A word-for-word copy of all entries is required, without images.

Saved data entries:

^^^^^^^^^^^^^^^^

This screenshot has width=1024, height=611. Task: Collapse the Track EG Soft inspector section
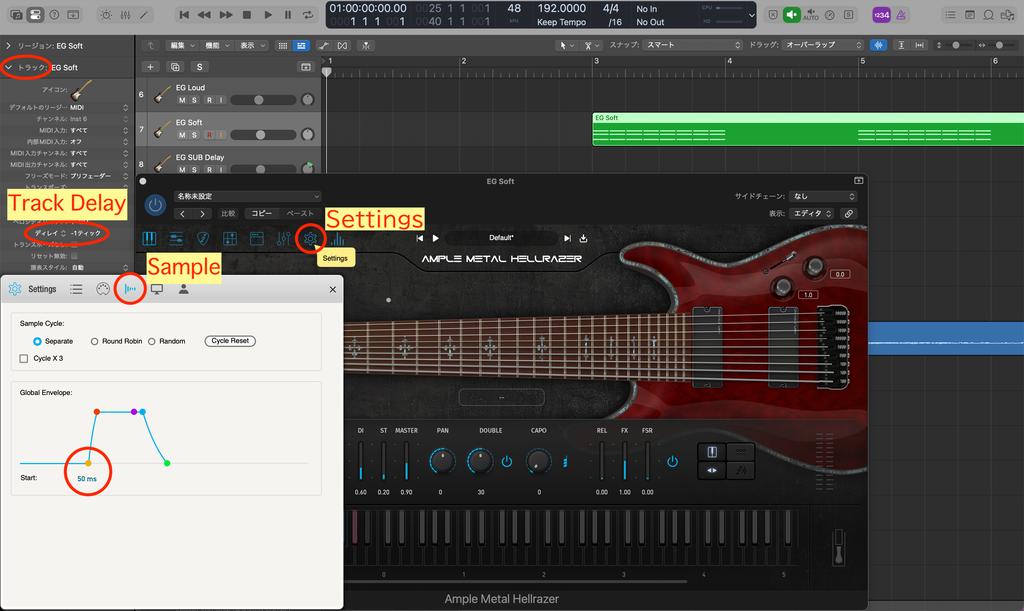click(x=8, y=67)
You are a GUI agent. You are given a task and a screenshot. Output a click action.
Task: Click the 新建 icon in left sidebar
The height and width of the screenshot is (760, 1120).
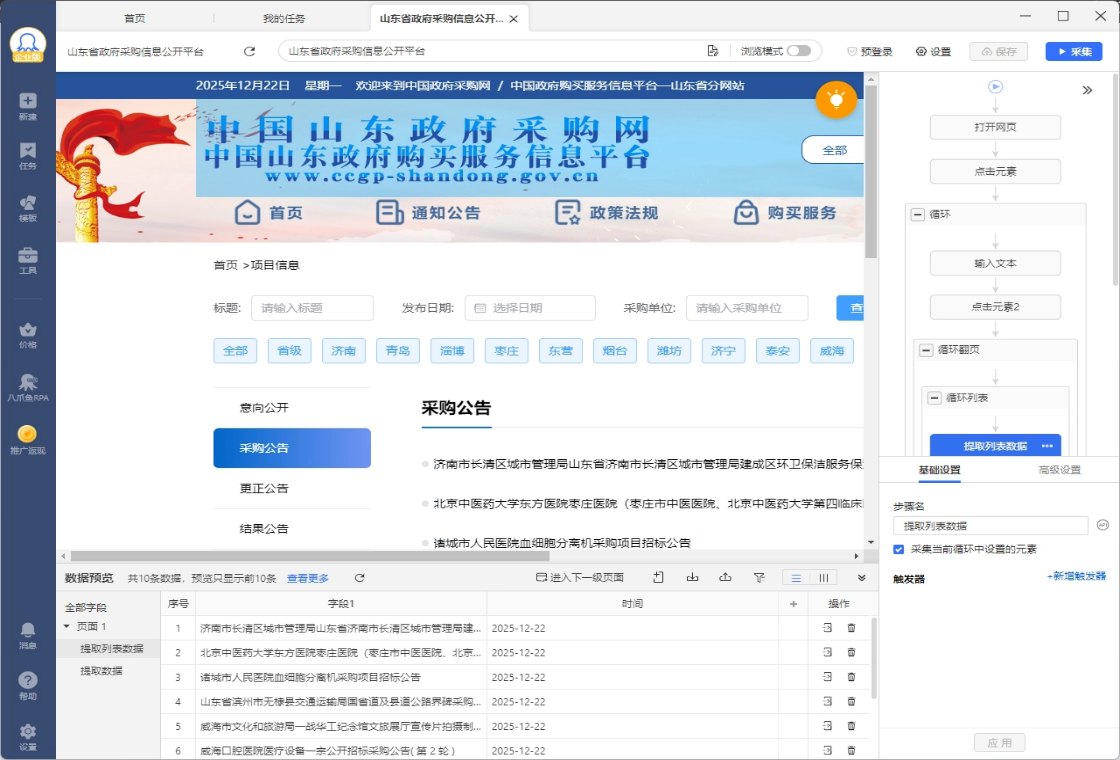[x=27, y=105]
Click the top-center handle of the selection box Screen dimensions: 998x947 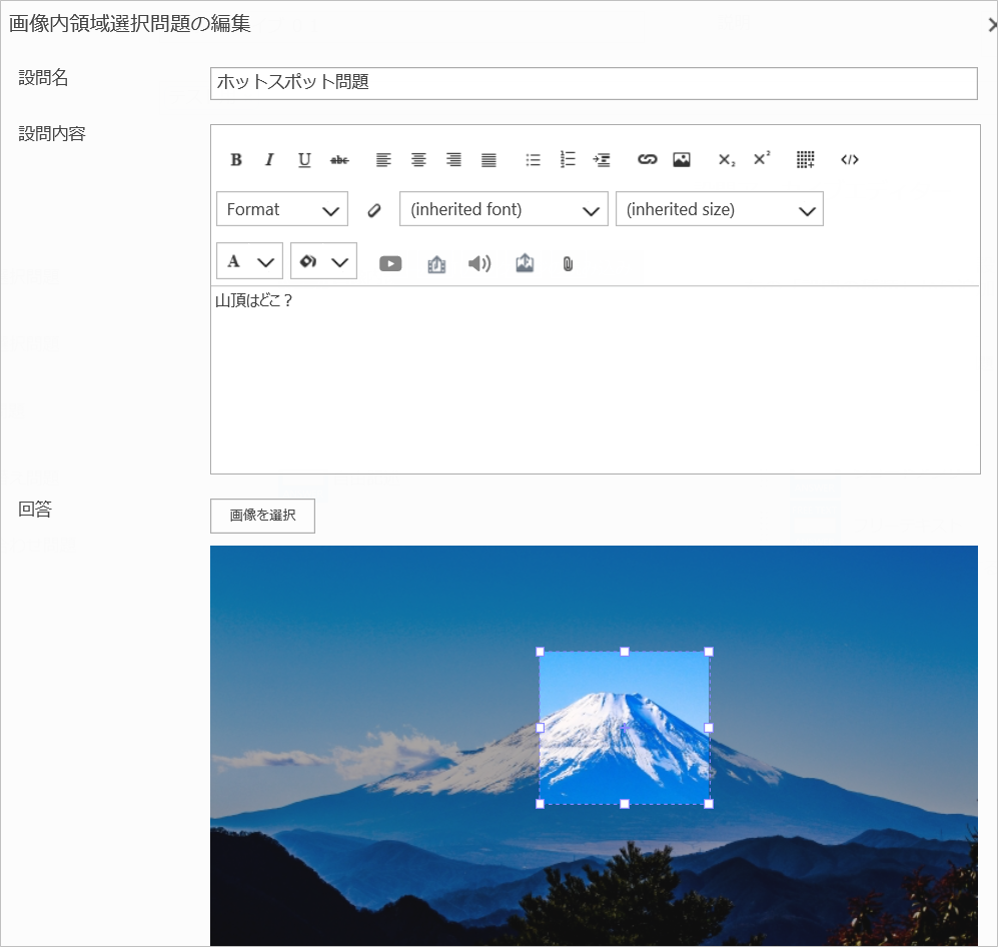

^^^^^^^^^^^^^^^^

→ Solution to this problem:
This screenshot has width=1024, height=611. Task: Collapse the Track EG Soft inspector section
click(x=8, y=67)
You are a GUI agent. You are given a task and a screenshot. Output a click action.
Task: Click the 新建 icon in left sidebar
The height and width of the screenshot is (760, 1120).
[x=27, y=105]
Click the top-center handle of the selection box Screen dimensions: 998x947 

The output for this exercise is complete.